Microsoft.Skills.Util.ShaperSkill

Scenario 1: complex types

Consider a scenario where you want to create a structure called analyzedText that has two members: text and sentiment, respectively. In an index, a multi-part searchable field is called a complex type and it's often created when source data has a corresponding complex structure that maps to it.

However, another approach for creating complex types is through the Shaper skill. By including this skill in a skillset, the in-memory operations during skillset processing can output data shapes with nested structures, which can then be mapped to a complex type in your index.

The following example skill definition provides the member names as the input.

{
  "@odata.type": "#Microsoft.Skills.Util.ShaperSkill",
  "context": "/document/content/phrases/*",
  "inputs": [
    {
      "name": "text",
      "source": "/document/content/phrases/*"
    },
    {
      "name": "sentiment",
      "source": "/document/content/phrases/*/sentiment"
    }
  ],
  "outputs": [
    {
      "name": "output",
      "targetName": "analyzedText"
    }
  ]
}

Sample index

A skillset is invoked by an indexer, and an indexer requires an index. A complex field representation in your index might look like the following example.

"name":"my-index",
"fields":[
   { "name":"myId", "type":"Edm.String", "key":true, "filterable":true  },
   { "name":"analyzedText", "type":"Edm.ComplexType",
      "fields":[
         {
            "name":"text",
            "type":"Edm.String",
            "facetable":false,
            "filterable":false,
            "searchable":true,
            "sortable":false  },
         {
            "name":"sentiment",
            "type":"Edm.Double",
            "facetable":true,
            "filterable":true,
            "searchable":true,
            "sortable":true }
      }

Skill input

An incoming JSON document providing usable input for this Shaper skill could be:

{
    "values": [
        {
            "recordId": "1",
            "data": {
                "text": "this movie is awesome",
                "sentiment": 0.9
            }
        }
    ]
}

Skill output

The Shaper skill generates a new element called analyzedText with the combined elements of text and sentiment. This output conforms to the index schema. It will be imported and indexed in an Azure AI Search index.

{
    "values": [
      {
        "recordId": "1",
        "data":
           {
            "analyzedText": 
              {
                "text": "this movie is awesome" ,
                "sentiment": 0.9
              }
           }
      }
    ]
}

Scenario 2: input consolidation

In another example, imagine that at different stages of pipeline processing, you have extracted the title of a book, and chapter titles on different pages of the book.

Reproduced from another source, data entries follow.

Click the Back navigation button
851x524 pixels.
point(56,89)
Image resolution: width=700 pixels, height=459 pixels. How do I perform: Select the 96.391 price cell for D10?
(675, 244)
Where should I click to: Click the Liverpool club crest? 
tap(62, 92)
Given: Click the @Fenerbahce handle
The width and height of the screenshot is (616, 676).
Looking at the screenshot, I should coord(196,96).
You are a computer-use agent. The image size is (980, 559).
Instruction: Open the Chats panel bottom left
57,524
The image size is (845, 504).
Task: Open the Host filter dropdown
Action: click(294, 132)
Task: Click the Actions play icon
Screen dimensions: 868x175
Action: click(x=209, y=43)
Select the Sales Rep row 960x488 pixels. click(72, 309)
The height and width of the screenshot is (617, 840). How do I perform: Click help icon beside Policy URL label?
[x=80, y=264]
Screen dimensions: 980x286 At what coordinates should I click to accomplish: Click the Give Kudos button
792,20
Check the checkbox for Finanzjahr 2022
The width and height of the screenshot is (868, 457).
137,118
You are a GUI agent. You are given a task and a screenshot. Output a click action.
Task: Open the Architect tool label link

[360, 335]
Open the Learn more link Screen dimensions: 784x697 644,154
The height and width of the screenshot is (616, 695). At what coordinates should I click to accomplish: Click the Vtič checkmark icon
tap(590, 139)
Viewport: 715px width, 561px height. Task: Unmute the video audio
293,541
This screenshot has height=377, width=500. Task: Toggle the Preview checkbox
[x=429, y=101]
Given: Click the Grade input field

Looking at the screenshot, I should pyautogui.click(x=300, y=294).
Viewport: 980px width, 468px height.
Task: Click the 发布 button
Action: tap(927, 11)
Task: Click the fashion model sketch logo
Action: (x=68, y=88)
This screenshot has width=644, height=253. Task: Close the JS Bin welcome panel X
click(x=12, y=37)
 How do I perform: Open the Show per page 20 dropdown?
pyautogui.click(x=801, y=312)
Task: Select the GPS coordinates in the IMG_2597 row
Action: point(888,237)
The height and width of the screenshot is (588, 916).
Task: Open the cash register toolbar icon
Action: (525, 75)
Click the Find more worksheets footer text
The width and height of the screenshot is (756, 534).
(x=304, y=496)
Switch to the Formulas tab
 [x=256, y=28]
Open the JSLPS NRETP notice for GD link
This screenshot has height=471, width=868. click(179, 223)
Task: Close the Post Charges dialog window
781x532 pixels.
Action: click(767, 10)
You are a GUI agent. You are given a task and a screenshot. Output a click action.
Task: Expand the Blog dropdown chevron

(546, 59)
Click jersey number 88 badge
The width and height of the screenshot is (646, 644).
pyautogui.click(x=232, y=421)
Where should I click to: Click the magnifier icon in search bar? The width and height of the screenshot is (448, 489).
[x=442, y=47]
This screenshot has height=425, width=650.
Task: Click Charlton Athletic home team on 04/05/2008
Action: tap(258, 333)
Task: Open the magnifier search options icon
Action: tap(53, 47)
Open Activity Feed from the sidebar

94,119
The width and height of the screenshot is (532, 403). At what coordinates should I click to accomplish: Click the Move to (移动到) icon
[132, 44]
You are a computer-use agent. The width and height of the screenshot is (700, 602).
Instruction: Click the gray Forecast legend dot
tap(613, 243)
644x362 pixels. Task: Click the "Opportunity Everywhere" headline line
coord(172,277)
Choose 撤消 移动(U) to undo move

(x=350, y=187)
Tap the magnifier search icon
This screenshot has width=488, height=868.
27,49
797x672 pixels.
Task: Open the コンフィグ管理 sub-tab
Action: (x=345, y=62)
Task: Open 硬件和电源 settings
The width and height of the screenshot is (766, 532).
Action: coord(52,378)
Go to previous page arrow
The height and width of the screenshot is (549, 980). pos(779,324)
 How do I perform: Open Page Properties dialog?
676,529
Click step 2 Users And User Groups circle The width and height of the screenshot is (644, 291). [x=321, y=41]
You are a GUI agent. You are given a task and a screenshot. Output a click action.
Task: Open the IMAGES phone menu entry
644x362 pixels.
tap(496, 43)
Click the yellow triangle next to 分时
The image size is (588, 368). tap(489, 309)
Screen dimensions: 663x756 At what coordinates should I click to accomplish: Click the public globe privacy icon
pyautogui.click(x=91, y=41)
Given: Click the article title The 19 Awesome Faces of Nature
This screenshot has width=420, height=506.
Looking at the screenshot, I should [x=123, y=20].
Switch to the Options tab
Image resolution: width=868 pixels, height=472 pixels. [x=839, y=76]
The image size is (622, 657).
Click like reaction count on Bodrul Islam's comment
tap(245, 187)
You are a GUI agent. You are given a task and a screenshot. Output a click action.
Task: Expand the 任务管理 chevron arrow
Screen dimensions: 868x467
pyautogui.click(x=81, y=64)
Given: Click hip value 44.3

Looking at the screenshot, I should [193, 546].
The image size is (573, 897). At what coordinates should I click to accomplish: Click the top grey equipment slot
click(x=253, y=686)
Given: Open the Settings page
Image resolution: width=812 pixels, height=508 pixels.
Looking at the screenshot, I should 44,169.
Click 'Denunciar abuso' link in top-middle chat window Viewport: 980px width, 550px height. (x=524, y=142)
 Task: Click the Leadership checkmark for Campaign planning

You could now create a single structure composed of these various outputs.

The Shaper skill definition for this scenario might look like the following example:

{
    "@odata.type": "#Microsoft.Skills.Util.ShaperSkill",
    "context": "/document",
    "inputs": [
        {
            "name": "title",
            "source": "/document/content/title"
        },
        {
            "name": "chapterTitles",
            "source": "/document/content/pages/*/chapterTitles/*/title"
        }
    ],
    "outputs": [
        {
            "name": "output",
            "targetName": "titlesAndChapters"
        }
    ]
}

Skill output

In this case, the Shaper flattens all chapter titles to create a single array.

{
    "values": [
        {
            "recordId": "1",
            "data": {
                "titlesAndChapters": {
                    "title": "How to be happy",
                    "chapterTitles": [
                        "Start young",
                        "Laugh often",
                        "Eat, sleep and exercise"
                    ]
                }
            }
        }
    ]
}

Scenario 3: input consolidation from nested contexts

Imagine you have chapter titles and chapter numbers of a book and have run entity recognition and key phrases on the contents and now need to aggregate results from the different skills into a single shape with the chapter name, entities, and key phrases.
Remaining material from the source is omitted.